* _TRECHO DO DOCUMENTO_
_ _ _

McLellan utilizou essa imagem 3D do HKU1 para fazer suposições bem fundamentadas sobre como estabilizar as proteínas de espícula de seus primos virais, Mers-CoV e Sars-CoV. McLellan e Nianshuang Wang, seu colega de pós-doutorado, descobriram que, ao adicionar duas prolinas – aminoácidos rígidos – à proteína da espícula do Mers-CoV, poderiam impedir que ela mudasse de forma.

Eles chamaram essa técnica de mutação 2P e, em 2017, solicitaram uma patente para a descoberta. Na mesma época, o laboratório de Graham iniciou uma parceria com a empresa de biotecnologia Moderna para desenvolver uma vacina experimental de mRNA contra a doença Mers. Os dois haviam trabalhado juntos um ano antes em um projeto semelhante, mas separado, para combater o vírus causador da zika – como parte de um novo movimento para preparações mais abrangentes contra surtos globais. O conceito baseava-se no estudo detalhado de um membro prototípico de uma família viral – como o HKU1 ou Mers-CoV – para criar defesas contra todos os “vilões” da mesma família, como o Sars-CoV-2.

_ _ _

* _MATERIAL APRESENTADO_
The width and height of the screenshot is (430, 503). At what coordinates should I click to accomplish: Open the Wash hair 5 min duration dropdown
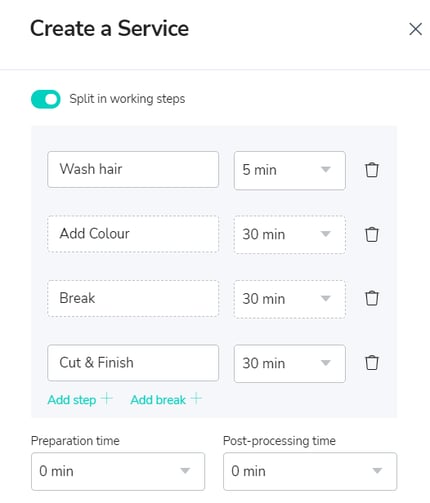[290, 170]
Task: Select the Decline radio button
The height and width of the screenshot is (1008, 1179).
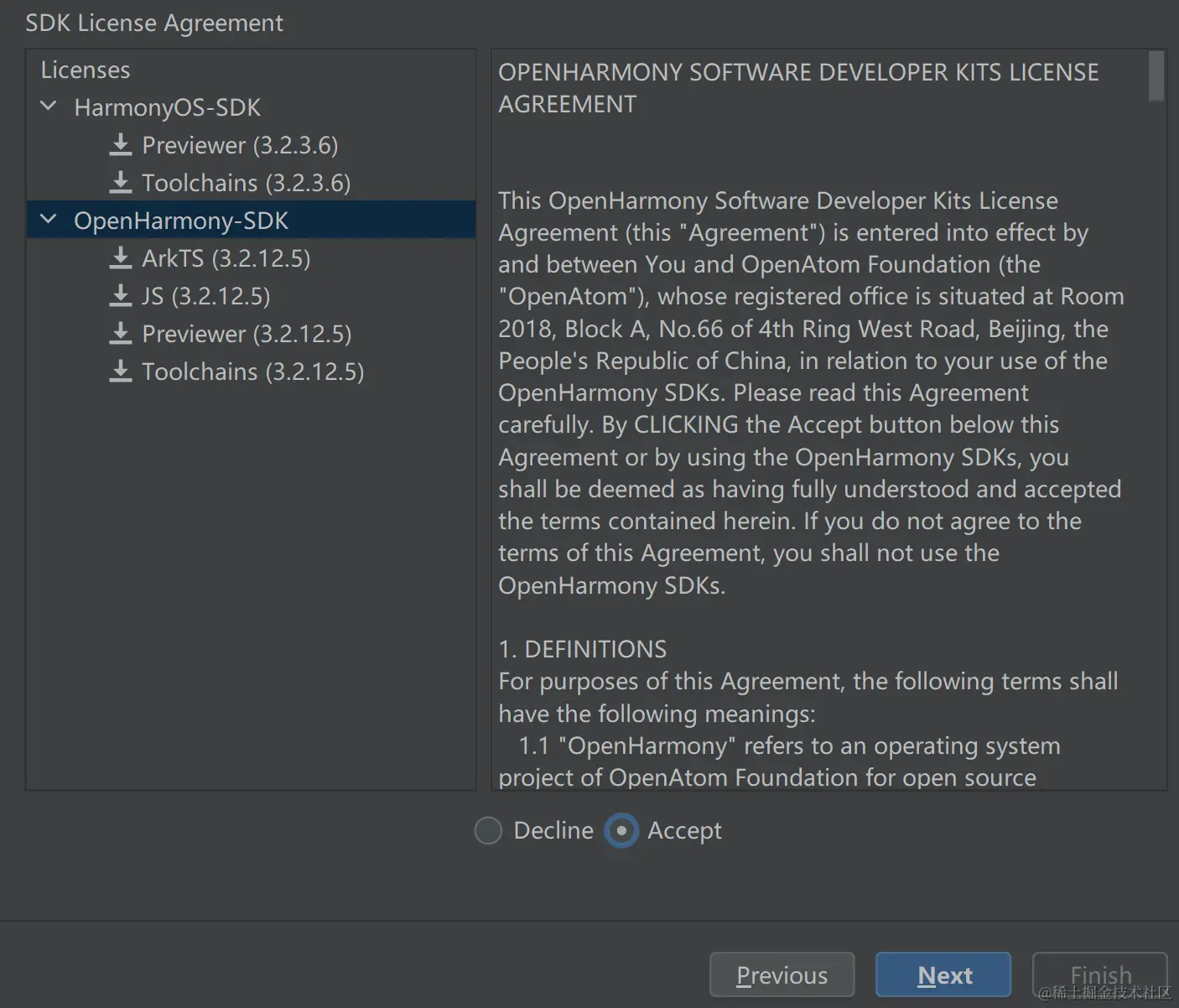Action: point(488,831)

_ _ _

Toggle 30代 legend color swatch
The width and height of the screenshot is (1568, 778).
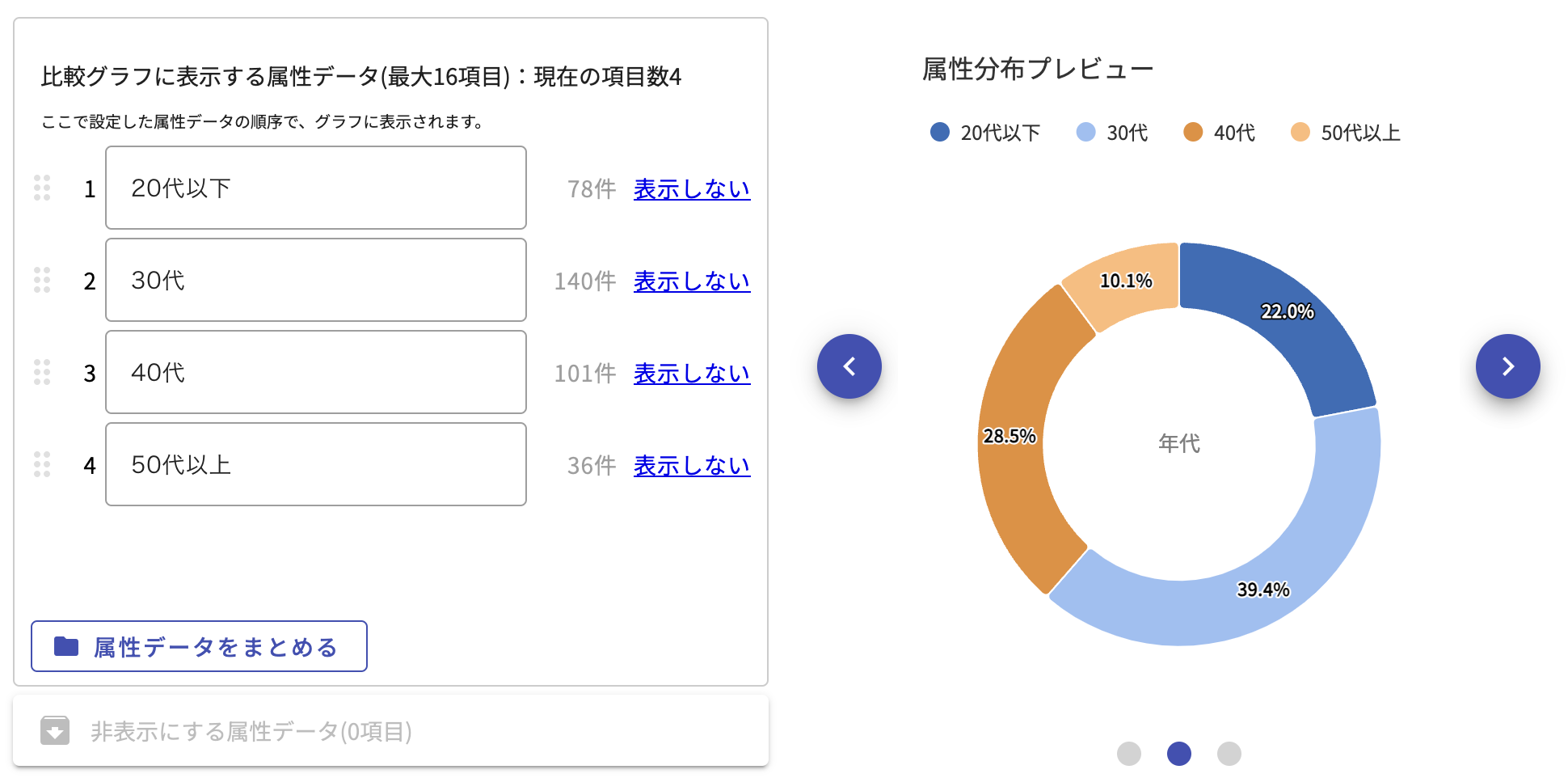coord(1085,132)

_ _ _

* _REQUISITOS DA TAREFA_
Responda com base no trecho do documento:
1. Quantas prolinas McLellan e Wang adicionaram à proteína da espícula do Mers-CoV?
2. Em que ano foi solicitada a patente da mutação 2P?
3. Com qual empresa o laboratório de Graham iniciou uma parceria?

* _SOLUÇÃO_
1. Duas prolinas.
2. Em 2017.
3. Com a empresa de biotecnologia Moderna.